## Directions
Convert everything from the line containing "You are a GUI" down to the end of the items into a Markdown table with the columns Row and Text, numbering each line and skipping blank lines. Leave the pictures out of the table.

— Start Records provided —

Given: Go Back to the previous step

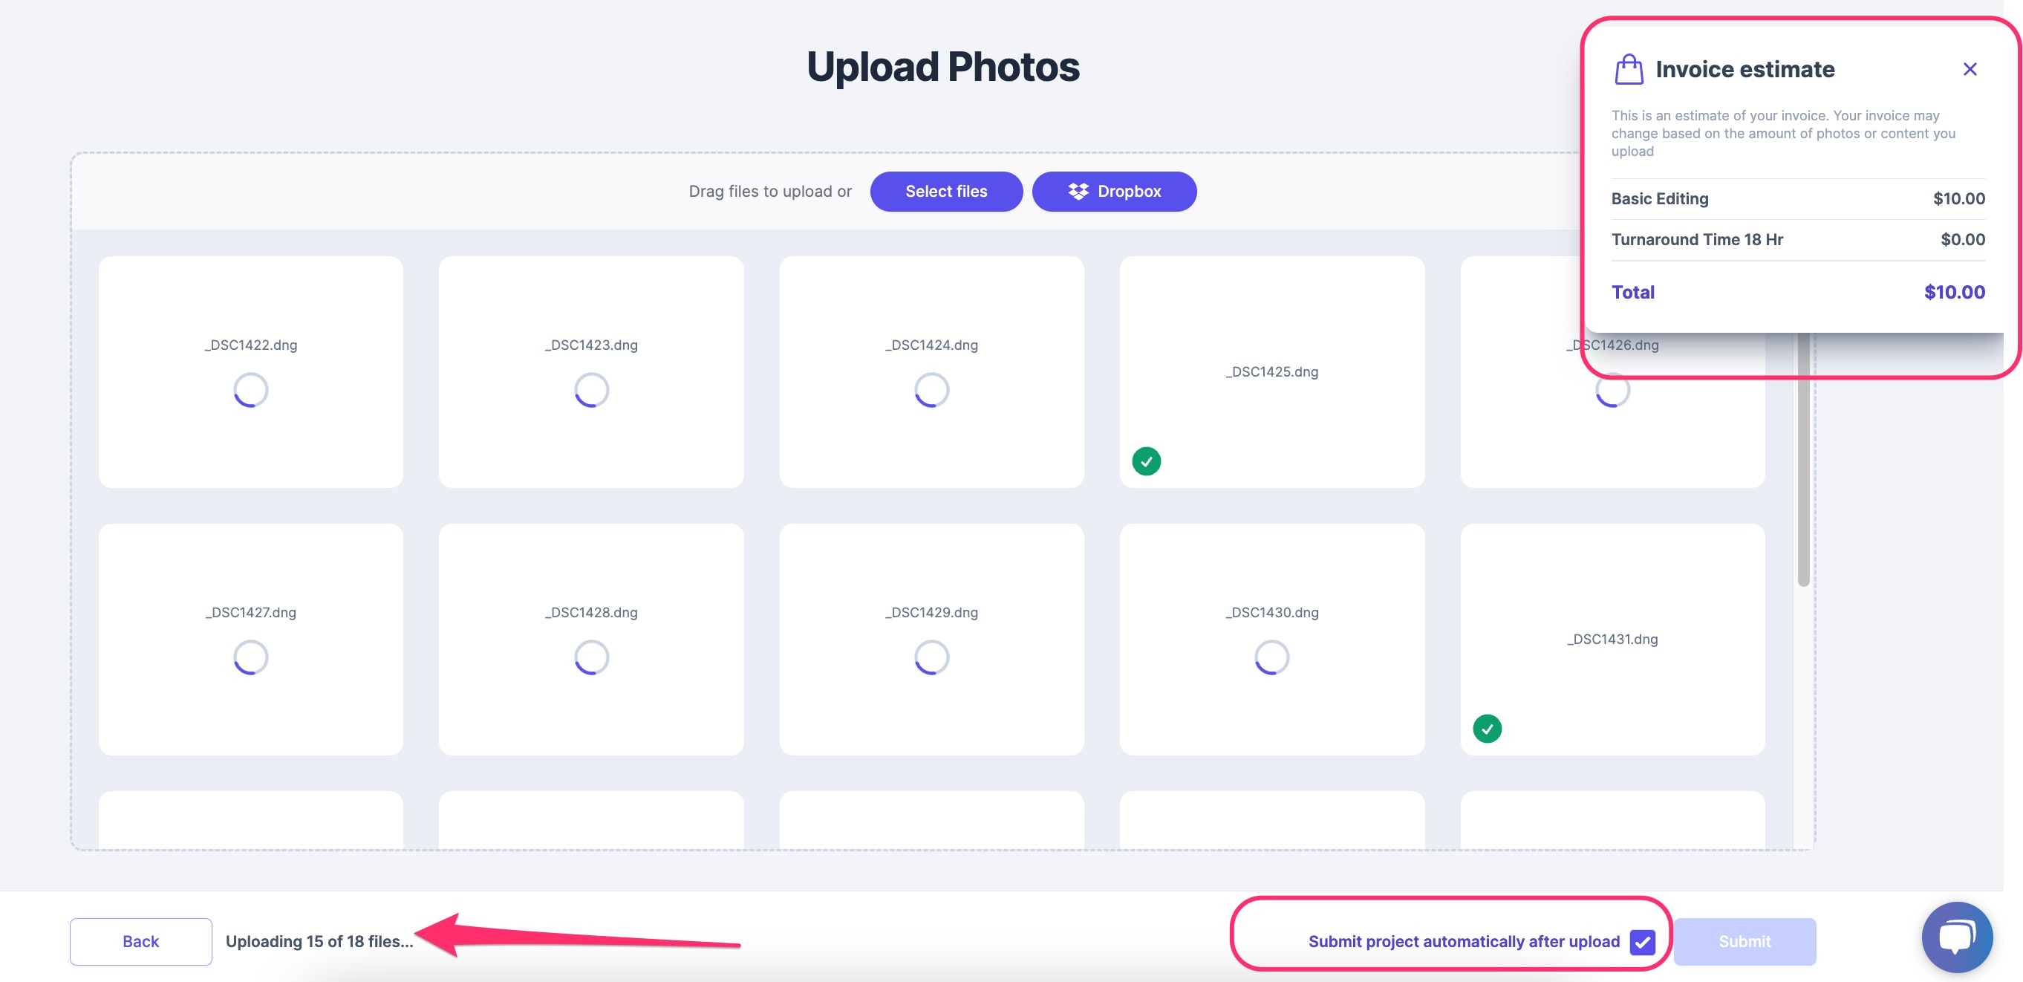Looking at the screenshot, I should pos(141,941).
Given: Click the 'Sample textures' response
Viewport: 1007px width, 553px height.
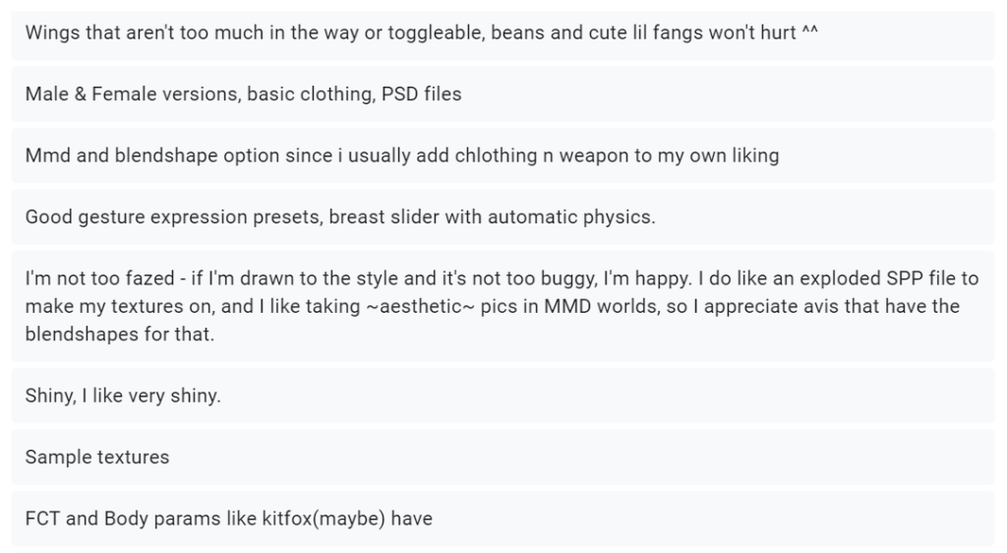Looking at the screenshot, I should [97, 458].
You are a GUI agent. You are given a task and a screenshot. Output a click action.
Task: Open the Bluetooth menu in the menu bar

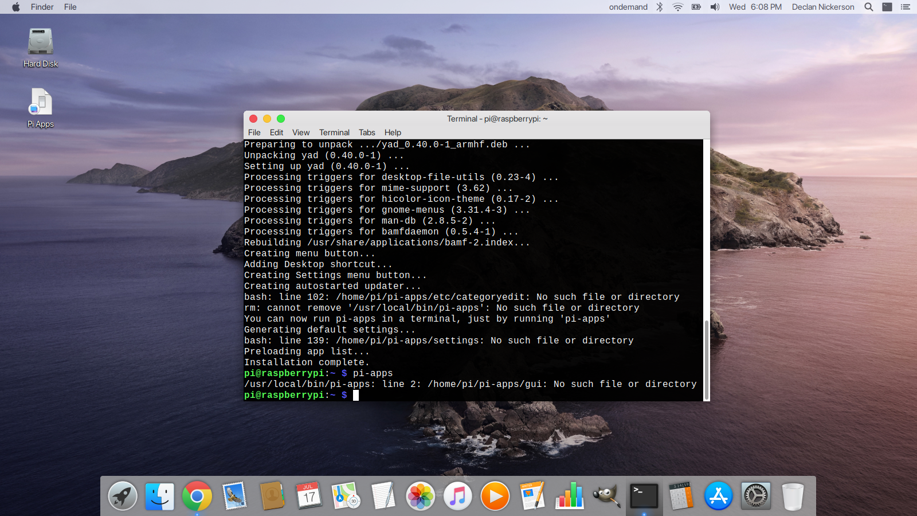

— End Records provided —

## Written answer
| Row | Text |
|---|---|
| 1 | You are a GUI agent. You are given a task and a screenshot. Output a click action. |
| 2 | Task: Open the Bluetooth menu in the menu bar |